I decided to return to industry, but could not understand why I found so many jobs blocked. I eventually uncovered the source of the industrial discrimination. One prospective employer told me of my ‘prison record’, and said he had been given it over dinner with a police inspector. It is possible, but with what motive? Now I know the Economic League was responsible.

I couldn’t settle for a badly paid job, with so many debts to pay off and having an expensive flat which I had moved into with Evie. However difficult houses were, it was still easy to get a shop without having to pay anything until next quarter, and I found one just around the corner in Gray’s Inn Road. At the same time, the stock of Simpkin Marshall was being liquidated. Shareholders of the old-established book wholesalers had made Captain Robert Maxwell managing director in what they thought a rescue bid. The main asset, the building passed into the hands of one of his other companies, the only multi-national which happened to see it advertised in the pages of an obscure local paper. The company was wound up and the firm left stranded, while the book stock was sold to an auctioneer. The latter had already sold everything of value when I walked in but he persuasively managed to sell me everything else, which made up in quantity what it lacked in discriminate choice, but had the inducement of very delayed payment.

Being a bit carried away by events, I entered into an agreement and was able to open a bookshop, indeed, several bookshops at different times in the next five years, on a net capital of zilch.
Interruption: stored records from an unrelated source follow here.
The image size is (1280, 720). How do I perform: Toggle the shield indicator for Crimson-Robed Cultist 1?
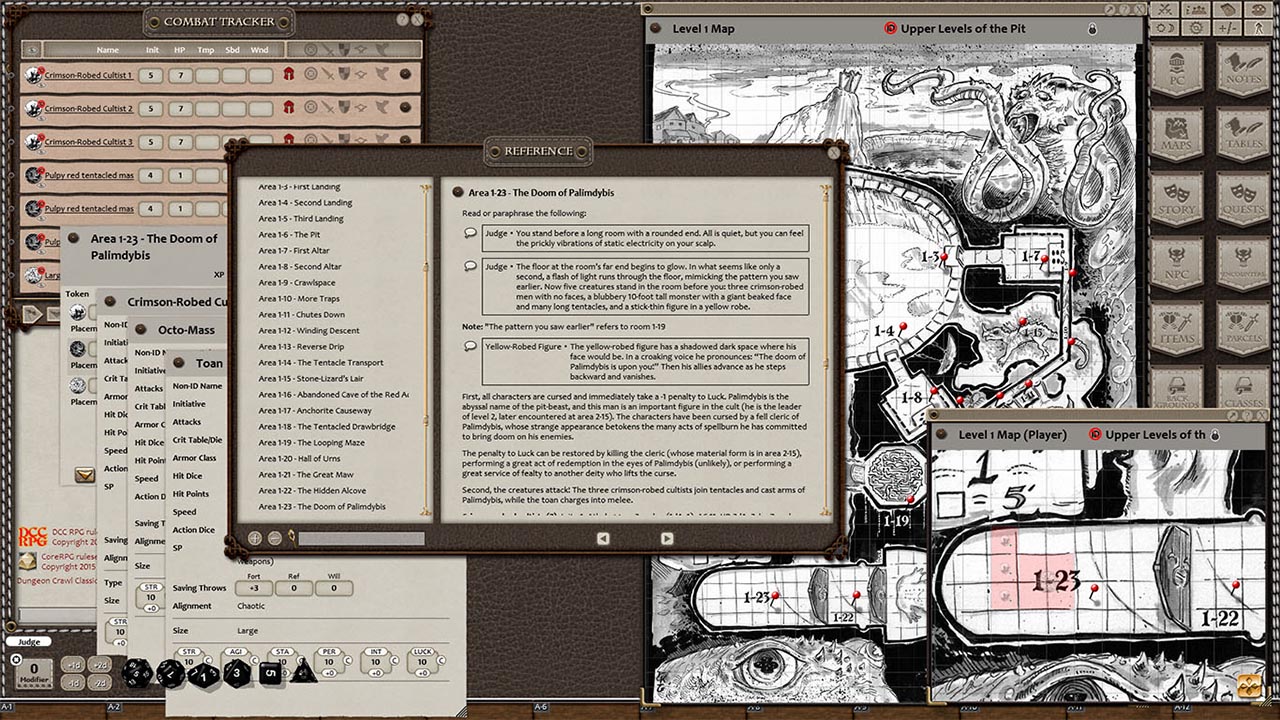[x=344, y=72]
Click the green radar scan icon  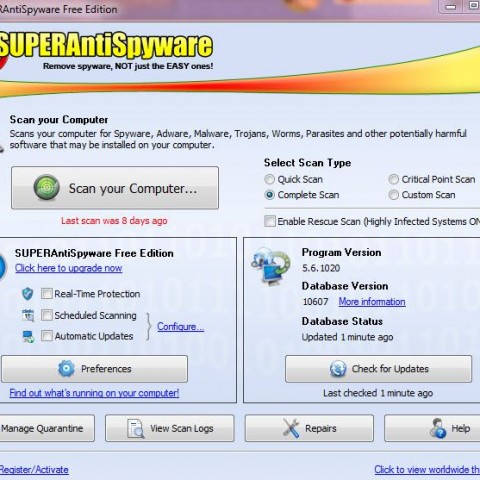click(47, 188)
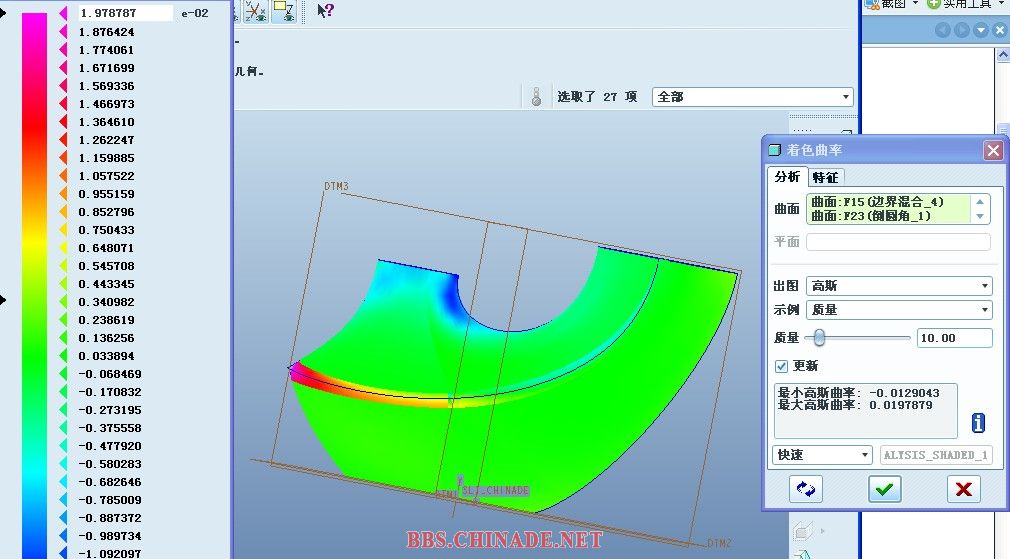Click the blue info icon in dialog
Screen dimensions: 1010x559
click(x=979, y=423)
The bookshop in Grays Inn Road lumbered on for some years with debts being paid off by incurring others. It took years to settle the auctioneer and removed any conceivable possible profit for him or me however well I did. His son is now a multi-millionaire playboy though I don’t think I contributed to the family fortunes.

What is ironic is that as a result of being obliged to take the bookshop, I incurred gradually increasing debts to some of the very people who probably subscribed to the Economic League, something which one sees more often in the building trade, where people regarded as agitators are blacklisted, start cowboy outfits and eventually have to walk away from large debts to those who could have employed them for a fraction of what them cost in the long run.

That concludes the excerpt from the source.